CALGARY — An Alberta woman’s life was saved from a blood clot caused by COVID-19 utilizing a new medical device making its Canadian debut.

The Indigo Lightning CAT12 was used by physicians at the Foothills Medical Centre to remove a pulmonary embolism from Brenda Crowell’s lungs.

“Unfortunately, she had COVID-19,” explained Dr. Jason Wong, the physician who performed the surgery. “Shortly after that, she developed what we would call venous thromboembolic disease. That basically means blood clots that form in the deep veins of the legs or the arms, or possibly can form in the blood vessels in the lungs.

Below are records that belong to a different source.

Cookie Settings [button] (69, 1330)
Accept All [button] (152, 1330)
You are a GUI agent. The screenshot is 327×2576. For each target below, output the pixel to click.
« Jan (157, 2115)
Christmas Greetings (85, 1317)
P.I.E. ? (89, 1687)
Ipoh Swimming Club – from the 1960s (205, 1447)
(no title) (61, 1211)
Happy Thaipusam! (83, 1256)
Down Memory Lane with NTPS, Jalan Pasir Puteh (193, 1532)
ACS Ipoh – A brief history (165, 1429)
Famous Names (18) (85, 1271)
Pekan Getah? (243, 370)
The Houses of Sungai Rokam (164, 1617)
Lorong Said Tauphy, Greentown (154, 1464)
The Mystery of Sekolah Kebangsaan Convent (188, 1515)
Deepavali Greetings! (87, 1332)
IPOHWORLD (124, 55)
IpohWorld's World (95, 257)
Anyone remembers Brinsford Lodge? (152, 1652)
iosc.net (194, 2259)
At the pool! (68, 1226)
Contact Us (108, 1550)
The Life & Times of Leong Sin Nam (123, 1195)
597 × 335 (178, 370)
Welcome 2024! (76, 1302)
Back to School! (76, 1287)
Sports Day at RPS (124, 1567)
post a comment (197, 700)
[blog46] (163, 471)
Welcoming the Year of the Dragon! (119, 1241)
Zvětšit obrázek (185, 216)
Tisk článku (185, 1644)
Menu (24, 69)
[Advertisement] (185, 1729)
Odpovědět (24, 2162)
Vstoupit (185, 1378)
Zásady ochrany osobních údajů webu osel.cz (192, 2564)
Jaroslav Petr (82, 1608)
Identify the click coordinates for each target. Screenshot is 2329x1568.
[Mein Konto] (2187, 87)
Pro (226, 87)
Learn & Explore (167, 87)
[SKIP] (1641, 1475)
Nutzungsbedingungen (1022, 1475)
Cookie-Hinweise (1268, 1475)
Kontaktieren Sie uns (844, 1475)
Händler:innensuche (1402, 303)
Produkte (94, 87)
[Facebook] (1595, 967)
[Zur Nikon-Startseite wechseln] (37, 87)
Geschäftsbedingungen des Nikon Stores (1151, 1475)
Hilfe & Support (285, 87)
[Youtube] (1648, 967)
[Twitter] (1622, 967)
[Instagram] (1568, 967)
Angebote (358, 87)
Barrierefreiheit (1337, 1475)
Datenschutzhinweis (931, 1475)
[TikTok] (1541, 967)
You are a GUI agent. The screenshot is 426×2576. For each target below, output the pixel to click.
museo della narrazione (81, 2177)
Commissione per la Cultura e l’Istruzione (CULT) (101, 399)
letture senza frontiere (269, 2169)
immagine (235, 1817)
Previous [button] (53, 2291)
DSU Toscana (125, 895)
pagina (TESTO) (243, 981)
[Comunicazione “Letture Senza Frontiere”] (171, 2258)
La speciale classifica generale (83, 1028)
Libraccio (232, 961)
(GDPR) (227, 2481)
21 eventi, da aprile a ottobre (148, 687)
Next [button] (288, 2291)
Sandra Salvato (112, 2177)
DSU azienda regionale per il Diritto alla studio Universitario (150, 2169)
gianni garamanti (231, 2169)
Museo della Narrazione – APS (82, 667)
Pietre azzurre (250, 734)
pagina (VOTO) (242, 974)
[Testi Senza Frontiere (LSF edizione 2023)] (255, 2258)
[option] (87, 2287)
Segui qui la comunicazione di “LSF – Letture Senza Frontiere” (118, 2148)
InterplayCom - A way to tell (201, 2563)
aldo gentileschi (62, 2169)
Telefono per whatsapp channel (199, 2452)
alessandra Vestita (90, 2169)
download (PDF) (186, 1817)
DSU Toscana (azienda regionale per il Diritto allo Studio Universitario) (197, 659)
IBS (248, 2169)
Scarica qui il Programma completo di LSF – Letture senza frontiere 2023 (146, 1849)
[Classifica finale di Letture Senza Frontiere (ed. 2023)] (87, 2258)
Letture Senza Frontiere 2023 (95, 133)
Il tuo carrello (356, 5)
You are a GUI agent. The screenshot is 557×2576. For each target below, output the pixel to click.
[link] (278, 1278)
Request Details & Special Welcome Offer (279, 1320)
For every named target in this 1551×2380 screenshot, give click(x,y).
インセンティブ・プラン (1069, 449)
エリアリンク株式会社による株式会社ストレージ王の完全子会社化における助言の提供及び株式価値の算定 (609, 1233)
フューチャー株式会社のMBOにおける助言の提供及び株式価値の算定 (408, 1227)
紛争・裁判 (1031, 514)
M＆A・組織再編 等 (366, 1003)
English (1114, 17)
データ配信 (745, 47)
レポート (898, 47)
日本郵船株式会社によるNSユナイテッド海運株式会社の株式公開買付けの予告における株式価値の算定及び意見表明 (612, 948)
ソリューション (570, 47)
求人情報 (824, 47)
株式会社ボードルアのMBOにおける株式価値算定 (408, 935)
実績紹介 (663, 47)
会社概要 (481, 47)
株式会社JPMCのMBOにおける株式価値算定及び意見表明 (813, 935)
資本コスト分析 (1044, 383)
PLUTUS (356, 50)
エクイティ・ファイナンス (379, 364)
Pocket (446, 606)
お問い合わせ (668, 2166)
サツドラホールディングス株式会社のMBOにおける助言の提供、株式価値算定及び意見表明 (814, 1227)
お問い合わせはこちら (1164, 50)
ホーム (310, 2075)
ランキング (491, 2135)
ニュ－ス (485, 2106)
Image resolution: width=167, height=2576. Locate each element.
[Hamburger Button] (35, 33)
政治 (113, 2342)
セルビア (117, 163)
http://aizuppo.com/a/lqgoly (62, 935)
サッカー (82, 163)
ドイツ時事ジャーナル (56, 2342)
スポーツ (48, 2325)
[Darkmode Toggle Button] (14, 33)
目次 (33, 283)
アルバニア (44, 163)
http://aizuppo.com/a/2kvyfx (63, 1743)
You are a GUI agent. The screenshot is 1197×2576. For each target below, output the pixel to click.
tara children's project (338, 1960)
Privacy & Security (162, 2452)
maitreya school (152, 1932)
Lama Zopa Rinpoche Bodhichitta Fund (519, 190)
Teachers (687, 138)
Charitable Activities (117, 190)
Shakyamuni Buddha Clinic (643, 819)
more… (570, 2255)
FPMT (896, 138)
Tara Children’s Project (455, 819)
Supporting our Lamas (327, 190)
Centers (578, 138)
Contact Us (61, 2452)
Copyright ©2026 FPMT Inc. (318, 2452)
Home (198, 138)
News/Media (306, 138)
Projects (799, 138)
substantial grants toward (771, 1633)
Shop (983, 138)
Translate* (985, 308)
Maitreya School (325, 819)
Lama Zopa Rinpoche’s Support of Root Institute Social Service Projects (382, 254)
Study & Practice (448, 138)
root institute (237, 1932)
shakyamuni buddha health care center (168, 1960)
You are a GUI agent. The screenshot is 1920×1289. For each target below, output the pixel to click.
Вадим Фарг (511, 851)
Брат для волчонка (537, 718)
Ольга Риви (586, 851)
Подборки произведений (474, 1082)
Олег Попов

“In Brenda’s case, I’m quite sure that because she had COVID-19, she developed these blood clots from her legs, [which] broke off and went to her lungs.”

Crowell was rushed to the emergency room on May 6 after being clinically dead for more than 30 minutes.

“I made it about halfway to the hospital,” recounted Crowell. “And then I don’t remember anything until I woke up on May 13.

“I had gone into full cardiac arrest by [the] time I got to the hospital.”

Crowell was quickly resuscitated, stabilized, then brought to surgery where the Pulmonary Emergency Response Team used the CAT12 to remove the embolism.

“I was intubated as well,” said Crowell. “They took me to the ICU to stabilize me. And then from there I had the procedure to remove the major blood clot from my lung.”

Crowell was put in a medically induced coma for eight days following the surgery.

The CAT12 uses a flexible catheter, roughly the size of a drinking straw, to remove blood clots. Different sizes of catheters can be fitted depending on the size of the blood vessel. The device is designed to detect the difference between free-flowing blood and blood clots.

The Foothills Medical Centre acquired the CAT12 last year for emergency use.